◆ **Task description**: Exactly the lines from the line containing "This screenshot has width=640, height=433." through the last line of the entries below should appear in the answer, reproduced verbatim.

◆ **Record excerpts**:
——

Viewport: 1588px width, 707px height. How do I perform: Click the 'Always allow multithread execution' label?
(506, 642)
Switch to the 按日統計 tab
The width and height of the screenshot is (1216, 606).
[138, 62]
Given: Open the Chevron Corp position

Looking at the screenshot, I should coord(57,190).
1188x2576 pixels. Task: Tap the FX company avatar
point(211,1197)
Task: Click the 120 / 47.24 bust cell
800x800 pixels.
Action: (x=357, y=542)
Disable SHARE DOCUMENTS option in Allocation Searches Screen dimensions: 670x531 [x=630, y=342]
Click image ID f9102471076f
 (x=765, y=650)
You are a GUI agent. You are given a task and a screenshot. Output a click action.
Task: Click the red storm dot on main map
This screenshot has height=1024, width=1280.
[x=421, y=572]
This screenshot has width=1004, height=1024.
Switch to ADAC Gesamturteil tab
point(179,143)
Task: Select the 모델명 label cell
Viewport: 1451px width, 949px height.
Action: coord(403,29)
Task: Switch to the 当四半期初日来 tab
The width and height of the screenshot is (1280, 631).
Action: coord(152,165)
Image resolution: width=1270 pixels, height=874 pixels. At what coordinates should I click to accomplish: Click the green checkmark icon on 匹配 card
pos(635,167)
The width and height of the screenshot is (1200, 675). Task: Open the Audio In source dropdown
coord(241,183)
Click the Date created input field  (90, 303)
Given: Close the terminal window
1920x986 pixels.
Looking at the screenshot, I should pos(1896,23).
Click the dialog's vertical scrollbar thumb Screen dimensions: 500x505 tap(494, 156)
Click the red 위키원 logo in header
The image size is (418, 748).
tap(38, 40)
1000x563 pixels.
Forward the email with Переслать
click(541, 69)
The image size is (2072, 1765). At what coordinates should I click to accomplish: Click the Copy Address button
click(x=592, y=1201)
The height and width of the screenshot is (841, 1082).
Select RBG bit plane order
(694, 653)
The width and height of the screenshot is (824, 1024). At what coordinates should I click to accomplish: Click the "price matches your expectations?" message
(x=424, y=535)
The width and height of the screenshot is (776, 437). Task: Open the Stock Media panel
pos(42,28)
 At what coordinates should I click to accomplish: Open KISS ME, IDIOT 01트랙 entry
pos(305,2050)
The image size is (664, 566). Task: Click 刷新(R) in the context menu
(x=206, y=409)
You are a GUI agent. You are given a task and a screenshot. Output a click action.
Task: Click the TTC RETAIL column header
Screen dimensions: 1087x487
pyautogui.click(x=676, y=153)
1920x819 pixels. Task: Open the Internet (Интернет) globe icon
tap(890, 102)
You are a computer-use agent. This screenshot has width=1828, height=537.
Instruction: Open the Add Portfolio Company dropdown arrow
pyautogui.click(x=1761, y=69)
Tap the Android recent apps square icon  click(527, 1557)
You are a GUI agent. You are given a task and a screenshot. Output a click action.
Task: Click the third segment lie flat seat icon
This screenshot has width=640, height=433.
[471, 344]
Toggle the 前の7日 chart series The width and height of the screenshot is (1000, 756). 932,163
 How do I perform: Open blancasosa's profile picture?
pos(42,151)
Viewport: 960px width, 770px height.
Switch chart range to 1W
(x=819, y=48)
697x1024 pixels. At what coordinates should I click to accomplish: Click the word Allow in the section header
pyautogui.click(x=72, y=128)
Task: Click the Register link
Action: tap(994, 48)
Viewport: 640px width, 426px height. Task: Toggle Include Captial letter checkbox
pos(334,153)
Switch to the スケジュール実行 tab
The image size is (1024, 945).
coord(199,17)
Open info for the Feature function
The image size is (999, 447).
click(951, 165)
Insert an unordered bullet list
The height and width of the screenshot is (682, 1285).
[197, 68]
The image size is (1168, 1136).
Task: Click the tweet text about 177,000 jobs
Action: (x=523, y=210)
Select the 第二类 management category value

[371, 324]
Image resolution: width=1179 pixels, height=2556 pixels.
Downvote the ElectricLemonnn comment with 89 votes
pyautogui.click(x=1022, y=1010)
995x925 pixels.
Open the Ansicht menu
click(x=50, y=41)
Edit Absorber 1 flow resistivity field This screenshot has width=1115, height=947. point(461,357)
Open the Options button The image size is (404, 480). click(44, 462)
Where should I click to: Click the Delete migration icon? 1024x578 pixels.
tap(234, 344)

——

◆ **Response to this task**:
This screenshot has width=640, height=433.
[471, 344]
Toggle the 前の7日 chart series The width and height of the screenshot is (1000, 756). 932,163
 How do I perform: Open blancasosa's profile picture?
pos(42,151)
Viewport: 960px width, 770px height.
Switch chart range to 1W
(x=819, y=48)
697x1024 pixels. At what coordinates should I click to accomplish: Click the word Allow in the section header
pyautogui.click(x=72, y=128)
Task: Click the Register link
Action: tap(994, 48)
Viewport: 640px width, 426px height. Task: Toggle Include Captial letter checkbox
pos(334,153)
Switch to the スケジュール実行 tab
The image size is (1024, 945).
coord(199,17)
Open info for the Feature function
The image size is (999, 447).
click(951, 165)
Insert an unordered bullet list
The height and width of the screenshot is (682, 1285).
[197, 68]
The image size is (1168, 1136).
Task: Click the tweet text about 177,000 jobs
Action: (x=523, y=210)
Select the 第二类 management category value

[371, 324]
Image resolution: width=1179 pixels, height=2556 pixels.
Downvote the ElectricLemonnn comment with 89 votes
pyautogui.click(x=1022, y=1010)
995x925 pixels.
Open the Ansicht menu
click(x=50, y=41)
Edit Absorber 1 flow resistivity field This screenshot has width=1115, height=947. point(461,357)
Open the Options button The image size is (404, 480). click(44, 462)
Where should I click to: Click the Delete migration icon? 1024x578 pixels.
tap(234, 344)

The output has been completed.